En Belgique, le ministre de la mobilité François Bellot expliquait ce mardi sur LN24 que l’État belge voulait toujours rentrer au capital de SN dans l’espoir d'y placer deux administrateurs indépendants, peut-être inspiré par le fait que l'État allemand a obtenu une entrée au capital de Lufthansa. En Autriche, l'État a laissé tomber cette demande de rentrée au capital.

Quant au prix minimum imposé en Autriche, François Bellot disait que cela pourrait inspirer en Belgique et que cela faisait partie des discussions. Ce genre de taxes sur l'aviation ne ferait certainement pas les affaires de l'aéroport de Charleroi et surtout de son principal opérateur, Ryanair.

Brussels Airlines négocie aussi une grosse restructuration avec son personnel. La compagnie reprend ses vols le 15 juin et veut s'assurer d'une rentabilité à plus long terme. Les travailleurs demandent eux des mesures temporaires et non des coupes structurelles dans les rémunérations. 

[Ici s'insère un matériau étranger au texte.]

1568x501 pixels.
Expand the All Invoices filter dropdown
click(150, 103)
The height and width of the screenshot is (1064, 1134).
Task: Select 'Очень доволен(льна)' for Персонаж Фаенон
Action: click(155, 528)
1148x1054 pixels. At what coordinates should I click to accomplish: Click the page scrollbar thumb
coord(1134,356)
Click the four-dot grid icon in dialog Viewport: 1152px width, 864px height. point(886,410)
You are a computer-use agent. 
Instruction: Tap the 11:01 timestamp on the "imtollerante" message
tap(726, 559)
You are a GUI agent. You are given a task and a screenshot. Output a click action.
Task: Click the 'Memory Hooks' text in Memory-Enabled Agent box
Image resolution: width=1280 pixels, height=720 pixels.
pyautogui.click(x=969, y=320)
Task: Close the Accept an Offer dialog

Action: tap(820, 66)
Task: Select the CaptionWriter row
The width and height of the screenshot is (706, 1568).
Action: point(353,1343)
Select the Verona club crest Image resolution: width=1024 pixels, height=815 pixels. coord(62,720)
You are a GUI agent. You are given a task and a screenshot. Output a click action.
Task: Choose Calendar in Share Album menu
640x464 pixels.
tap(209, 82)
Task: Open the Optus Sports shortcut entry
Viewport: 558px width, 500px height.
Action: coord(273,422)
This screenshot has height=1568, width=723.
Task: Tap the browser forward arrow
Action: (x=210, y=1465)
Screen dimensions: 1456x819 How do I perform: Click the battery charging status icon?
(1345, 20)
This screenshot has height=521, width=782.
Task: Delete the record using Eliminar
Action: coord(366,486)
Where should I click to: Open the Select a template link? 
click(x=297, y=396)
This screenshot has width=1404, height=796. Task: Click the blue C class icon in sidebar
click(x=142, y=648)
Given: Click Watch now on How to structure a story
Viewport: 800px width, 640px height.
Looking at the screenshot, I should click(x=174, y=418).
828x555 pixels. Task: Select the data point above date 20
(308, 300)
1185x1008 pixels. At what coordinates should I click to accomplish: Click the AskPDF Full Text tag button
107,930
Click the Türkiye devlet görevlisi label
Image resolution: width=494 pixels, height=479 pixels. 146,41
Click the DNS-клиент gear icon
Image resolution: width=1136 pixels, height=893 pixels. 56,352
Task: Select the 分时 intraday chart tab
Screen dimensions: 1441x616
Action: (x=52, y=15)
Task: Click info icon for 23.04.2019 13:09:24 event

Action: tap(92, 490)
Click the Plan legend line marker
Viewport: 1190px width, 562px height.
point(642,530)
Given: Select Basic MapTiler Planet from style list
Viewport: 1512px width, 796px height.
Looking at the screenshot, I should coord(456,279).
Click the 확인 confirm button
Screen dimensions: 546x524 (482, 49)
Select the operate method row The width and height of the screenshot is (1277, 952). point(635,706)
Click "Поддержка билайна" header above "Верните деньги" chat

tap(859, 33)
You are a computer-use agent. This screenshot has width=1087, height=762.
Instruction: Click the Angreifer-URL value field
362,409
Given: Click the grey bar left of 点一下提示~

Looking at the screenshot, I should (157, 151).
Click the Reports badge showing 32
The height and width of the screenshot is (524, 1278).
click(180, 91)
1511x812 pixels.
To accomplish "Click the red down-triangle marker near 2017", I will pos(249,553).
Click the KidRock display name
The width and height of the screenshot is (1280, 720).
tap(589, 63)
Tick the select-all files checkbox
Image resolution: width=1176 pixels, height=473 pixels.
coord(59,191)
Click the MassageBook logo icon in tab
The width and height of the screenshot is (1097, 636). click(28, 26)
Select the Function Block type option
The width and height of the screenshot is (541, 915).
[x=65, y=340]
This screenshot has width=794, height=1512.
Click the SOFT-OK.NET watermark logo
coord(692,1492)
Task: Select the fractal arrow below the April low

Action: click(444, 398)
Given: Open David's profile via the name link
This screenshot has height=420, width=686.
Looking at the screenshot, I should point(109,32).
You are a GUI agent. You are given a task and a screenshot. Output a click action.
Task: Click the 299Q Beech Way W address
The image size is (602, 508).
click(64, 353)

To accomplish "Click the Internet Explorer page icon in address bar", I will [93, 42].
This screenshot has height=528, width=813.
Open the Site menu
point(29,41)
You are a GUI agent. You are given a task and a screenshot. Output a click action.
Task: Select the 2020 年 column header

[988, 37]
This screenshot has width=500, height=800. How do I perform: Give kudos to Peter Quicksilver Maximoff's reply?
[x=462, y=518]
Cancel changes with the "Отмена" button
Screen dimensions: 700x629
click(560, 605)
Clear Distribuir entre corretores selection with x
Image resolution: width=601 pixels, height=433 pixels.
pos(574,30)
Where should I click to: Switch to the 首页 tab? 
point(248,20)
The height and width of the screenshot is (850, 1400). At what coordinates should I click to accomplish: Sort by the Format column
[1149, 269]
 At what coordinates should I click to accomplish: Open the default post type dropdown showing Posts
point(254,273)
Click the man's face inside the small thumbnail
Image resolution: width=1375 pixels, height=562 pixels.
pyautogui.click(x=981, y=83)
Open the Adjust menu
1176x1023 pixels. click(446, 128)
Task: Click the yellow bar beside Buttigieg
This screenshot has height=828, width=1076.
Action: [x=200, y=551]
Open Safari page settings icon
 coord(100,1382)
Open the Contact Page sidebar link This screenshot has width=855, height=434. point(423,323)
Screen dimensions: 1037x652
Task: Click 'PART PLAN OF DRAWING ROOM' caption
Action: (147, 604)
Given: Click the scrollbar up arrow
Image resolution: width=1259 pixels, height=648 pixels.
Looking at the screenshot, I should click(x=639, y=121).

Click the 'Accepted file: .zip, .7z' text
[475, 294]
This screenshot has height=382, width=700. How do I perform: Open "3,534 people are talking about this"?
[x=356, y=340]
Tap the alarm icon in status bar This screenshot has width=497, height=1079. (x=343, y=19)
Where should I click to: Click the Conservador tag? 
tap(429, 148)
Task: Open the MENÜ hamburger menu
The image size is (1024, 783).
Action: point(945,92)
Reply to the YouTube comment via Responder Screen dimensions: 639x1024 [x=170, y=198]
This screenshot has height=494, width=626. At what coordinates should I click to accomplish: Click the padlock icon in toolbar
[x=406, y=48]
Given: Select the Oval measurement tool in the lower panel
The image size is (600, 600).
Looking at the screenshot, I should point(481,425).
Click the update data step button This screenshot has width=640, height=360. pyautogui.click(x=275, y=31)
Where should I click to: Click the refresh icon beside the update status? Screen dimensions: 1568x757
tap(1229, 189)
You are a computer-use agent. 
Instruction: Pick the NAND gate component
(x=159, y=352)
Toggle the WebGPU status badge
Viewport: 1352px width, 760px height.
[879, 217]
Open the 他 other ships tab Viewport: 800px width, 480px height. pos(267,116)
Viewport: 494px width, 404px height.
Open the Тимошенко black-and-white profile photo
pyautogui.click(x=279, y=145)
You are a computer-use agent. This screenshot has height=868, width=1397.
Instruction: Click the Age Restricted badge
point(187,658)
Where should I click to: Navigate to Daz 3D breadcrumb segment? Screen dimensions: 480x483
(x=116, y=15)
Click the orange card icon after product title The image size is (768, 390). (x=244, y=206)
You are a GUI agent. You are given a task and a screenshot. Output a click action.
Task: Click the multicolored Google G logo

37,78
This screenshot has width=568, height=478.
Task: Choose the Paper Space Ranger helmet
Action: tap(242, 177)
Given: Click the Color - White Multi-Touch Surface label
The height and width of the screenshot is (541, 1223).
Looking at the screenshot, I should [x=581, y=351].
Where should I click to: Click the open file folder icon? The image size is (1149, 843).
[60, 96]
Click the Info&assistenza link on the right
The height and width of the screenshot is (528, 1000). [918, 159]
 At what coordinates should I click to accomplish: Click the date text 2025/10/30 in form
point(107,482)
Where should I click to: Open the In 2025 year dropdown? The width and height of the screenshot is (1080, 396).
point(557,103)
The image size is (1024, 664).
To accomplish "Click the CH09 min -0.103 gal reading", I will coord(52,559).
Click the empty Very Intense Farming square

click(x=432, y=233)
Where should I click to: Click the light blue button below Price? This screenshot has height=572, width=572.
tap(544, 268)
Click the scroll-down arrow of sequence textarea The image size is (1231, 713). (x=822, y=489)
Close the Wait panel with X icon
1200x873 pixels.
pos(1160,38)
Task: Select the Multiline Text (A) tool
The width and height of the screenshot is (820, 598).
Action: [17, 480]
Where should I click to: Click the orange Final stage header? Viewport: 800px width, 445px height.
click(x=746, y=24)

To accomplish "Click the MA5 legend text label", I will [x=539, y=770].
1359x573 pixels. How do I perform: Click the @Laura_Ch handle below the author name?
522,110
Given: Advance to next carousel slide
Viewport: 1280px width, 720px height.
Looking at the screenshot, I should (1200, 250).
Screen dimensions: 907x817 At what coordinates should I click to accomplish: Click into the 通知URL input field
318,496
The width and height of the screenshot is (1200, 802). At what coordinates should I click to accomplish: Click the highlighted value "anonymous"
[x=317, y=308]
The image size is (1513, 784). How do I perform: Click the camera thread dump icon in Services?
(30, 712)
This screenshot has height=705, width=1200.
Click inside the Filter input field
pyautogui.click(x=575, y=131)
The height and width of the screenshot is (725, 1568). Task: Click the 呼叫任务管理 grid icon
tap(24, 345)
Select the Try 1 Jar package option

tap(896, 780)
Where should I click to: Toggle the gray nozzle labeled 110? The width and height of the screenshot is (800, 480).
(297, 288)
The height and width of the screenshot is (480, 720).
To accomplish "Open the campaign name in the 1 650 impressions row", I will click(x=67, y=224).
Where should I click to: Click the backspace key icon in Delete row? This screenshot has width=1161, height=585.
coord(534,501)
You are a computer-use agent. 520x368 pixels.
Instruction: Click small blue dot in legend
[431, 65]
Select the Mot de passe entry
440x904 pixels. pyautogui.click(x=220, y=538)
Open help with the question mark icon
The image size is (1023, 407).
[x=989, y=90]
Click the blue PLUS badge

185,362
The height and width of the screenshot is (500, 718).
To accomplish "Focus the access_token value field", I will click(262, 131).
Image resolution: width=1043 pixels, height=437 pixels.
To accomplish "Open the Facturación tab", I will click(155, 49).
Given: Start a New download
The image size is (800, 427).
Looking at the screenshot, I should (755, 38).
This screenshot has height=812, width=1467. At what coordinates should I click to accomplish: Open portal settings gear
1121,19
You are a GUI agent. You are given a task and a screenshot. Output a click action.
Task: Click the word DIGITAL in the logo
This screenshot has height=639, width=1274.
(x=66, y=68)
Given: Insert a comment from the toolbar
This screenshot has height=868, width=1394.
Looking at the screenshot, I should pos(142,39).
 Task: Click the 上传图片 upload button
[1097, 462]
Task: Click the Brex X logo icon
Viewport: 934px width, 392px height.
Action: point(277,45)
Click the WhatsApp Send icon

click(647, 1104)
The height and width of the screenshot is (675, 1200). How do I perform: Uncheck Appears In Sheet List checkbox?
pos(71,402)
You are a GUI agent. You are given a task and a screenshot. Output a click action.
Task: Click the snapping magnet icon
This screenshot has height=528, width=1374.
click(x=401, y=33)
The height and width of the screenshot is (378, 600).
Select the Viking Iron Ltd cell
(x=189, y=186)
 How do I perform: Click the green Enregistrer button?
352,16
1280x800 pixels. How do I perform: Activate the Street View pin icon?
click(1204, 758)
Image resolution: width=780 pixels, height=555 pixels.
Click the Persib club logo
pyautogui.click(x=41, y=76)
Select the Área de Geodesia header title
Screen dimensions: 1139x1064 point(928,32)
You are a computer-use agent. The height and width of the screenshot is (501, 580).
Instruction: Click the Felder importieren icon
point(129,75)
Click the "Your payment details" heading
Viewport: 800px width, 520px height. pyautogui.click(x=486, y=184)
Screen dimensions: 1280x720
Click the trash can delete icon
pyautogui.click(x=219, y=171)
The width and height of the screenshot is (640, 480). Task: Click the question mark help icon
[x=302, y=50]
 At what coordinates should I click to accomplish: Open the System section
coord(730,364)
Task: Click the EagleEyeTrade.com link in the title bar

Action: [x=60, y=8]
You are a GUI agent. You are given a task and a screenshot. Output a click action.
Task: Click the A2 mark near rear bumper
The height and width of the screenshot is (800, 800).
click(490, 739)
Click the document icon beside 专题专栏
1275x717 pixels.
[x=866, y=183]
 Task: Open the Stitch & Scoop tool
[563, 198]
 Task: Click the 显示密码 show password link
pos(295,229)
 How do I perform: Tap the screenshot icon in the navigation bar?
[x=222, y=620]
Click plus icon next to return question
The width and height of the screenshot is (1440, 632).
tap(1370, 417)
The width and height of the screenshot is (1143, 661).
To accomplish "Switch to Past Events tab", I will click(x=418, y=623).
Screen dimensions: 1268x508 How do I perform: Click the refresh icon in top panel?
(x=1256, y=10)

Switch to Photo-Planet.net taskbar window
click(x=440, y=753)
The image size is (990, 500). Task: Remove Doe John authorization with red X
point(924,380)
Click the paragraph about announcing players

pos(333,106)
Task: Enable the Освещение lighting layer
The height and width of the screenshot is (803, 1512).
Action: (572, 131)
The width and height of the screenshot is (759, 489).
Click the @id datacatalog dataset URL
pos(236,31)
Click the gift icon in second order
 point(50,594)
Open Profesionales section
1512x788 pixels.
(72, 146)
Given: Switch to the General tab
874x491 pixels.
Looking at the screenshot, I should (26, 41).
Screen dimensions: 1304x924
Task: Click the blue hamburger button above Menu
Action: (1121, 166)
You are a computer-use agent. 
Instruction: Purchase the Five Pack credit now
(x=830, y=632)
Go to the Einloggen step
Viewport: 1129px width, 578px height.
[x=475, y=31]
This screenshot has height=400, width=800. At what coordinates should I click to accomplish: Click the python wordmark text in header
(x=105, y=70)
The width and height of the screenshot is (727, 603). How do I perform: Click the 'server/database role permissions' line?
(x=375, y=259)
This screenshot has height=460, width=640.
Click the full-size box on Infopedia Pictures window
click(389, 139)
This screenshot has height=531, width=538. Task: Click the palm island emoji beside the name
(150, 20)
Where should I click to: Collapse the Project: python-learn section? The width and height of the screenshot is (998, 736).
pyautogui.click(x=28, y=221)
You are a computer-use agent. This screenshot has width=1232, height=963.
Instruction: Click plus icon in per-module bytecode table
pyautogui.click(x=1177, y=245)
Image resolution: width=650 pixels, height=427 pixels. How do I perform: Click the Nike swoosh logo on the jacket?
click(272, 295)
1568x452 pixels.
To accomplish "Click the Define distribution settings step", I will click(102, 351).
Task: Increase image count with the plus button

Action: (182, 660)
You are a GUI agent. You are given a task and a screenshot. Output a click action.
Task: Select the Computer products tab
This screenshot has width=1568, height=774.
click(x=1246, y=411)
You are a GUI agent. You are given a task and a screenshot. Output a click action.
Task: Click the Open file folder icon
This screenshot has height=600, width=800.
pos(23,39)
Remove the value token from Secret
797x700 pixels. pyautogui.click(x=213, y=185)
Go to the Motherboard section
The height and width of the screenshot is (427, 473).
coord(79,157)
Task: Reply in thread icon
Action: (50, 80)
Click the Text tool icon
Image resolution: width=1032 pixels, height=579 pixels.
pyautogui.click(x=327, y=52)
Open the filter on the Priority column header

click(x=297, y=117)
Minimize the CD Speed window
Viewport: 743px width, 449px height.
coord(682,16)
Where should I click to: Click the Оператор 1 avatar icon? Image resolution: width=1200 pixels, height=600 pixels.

En Autriche aussi, Austrian veut réduire sa flotte de 25%, mais l'État autrichien a assuré que le deal devrait permettre de sauver la plus grosse part des 7000 emplois à Vienne.

La Belgique veut pouvoir s'assurer dans le futur que les promesses liées à l'aide d'État soient remplies. Dans le deal autrichien, une clause garantit que les activités à Vienne auront une croissance similaire pendant 10 ans à celle des autres hubs du groupe. Lufthansa participera aussi au plan de sauvetage en injectant 150 millions d'euros dans sa filiale autrichienne.